Tuesday, August 19, 2014

Which is more romantic - the epic story or the emotional tale?

Two of the people I follow in cyberspace (the fictitious Emma Woodhouse and the very real Becky Wade) recently posted about their favorite romantic scenes from movies.

I love lists like this. Other than weighing the merits of each inclusion, I enjoy analyzing the similarities in a person's choice. As a romance author, picking apart what other people think is romantic helps me structure a story that will resonate with my readers.

Inevitably when I look at these lists, I find lots of movies I haven't seen before or I end up moaning about the person's choices because I don't find them at all appealing.

So that begs the question, what is romantic? And if what we find romantic in movies and books different than what we declare romantic in real life?

To answer that question, I have constructed my own list of sigh-inducing screen moments which I shall then pick apart with as much clinical analysis as I am capable of.


Penelope



I love this scene. Whenever anyone says they have compiled a list of the best movie kisses ever, I think of this one. To be honest, that's always baffled me. There isn't an epic build-up, no staring into each other's eyes after an impassioned confession of love, none of that sweet hesitation that shows how nervous and excited they are to be kissing the love of their life.

I think that's what makes it romantic to me. It just is. As soon as she says something confirming his suspicion that it's her, he kisses her. The fact that she's there, that she sought him out, tells him she cares and it's as if there is such relief in knowing she cares that all he can do is kiss her.

1995 Pride and Prejudice

My love for this story has gotten quite a bit of personal analysis lately. As I have come to realize that, as a character, I find Mr. Knightley from Emma a considerably more appealing, romantic, and lovable man than Mr. Darcy, I am left to wonder why I had such an infatuation with Mr. Darcy.

I blame Colin Firth.

That's all there is to it. His portrayal of the brooding, taciturn Mr. Darcy added the depth and appeal necessary to make him a romantic hero. As an example of what I'm talking about, I give you this scene. Darcy says not a word for the whole scene, yet the way Firth plays him makes me melt into a giddy puddle of romantic nonsense.


Ever After

Ah, the grand gesture. So often in movies and TV shows, love is proven by the grand gesture, the epic sacrifice, the moment of daring risk. But what happens when the attempt at the a grand gesture fails? How is one supposed to prove their love when the girl no longer needs rescuing? 

Like this: 


What is Romance?

What is romance then? This is by no means an exhaustive list of my favorite romantic moments, but I thought it a good cross-section. 

Amazing speeches have their place and I have nothing against a grand gesture when one is warranted or possible. They make for really fun moments and are memorable parts of a couples relationship. (Think Heath Ledger's song and dance in 10 Things I Hate About You.)

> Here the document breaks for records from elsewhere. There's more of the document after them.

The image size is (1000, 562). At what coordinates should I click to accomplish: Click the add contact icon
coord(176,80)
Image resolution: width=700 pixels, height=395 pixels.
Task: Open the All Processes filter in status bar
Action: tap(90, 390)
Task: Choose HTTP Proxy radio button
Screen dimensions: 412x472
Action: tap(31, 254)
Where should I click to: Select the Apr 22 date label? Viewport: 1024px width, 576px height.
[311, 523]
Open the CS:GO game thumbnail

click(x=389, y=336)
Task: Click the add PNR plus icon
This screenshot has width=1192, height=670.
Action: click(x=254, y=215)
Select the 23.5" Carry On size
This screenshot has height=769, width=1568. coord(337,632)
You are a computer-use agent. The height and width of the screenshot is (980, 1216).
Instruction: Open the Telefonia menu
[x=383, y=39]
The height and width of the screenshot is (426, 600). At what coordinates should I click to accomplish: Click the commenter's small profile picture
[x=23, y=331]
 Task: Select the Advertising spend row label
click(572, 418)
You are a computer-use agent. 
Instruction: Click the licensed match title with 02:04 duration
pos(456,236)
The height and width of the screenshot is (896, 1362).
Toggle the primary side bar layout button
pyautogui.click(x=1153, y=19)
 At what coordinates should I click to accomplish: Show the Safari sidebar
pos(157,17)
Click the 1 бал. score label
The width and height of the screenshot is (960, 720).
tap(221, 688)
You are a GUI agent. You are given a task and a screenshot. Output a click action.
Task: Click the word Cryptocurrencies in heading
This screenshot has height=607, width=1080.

But I think real romance is in the emotional pay-off. It's why the kisses we have to wait for on a television series impact us so much. (Like Ross and Rachel - Friends, Luke and Lorelei - Gilmore Girls, or Jim and Pam - The Office) Without an all powerful love to accompany it, the most incredible scene loses its romance. (Such as any episode of The Bachelor.)

But when the characters' love for each other becomes an integral part of who they are, then any scene that brings that love together becomes compelling. 


Epic or Emotional?

So what do you think? Do you prefer the epic, possibly even impossible, story or a more emotional one? What is the quintessential romance to you?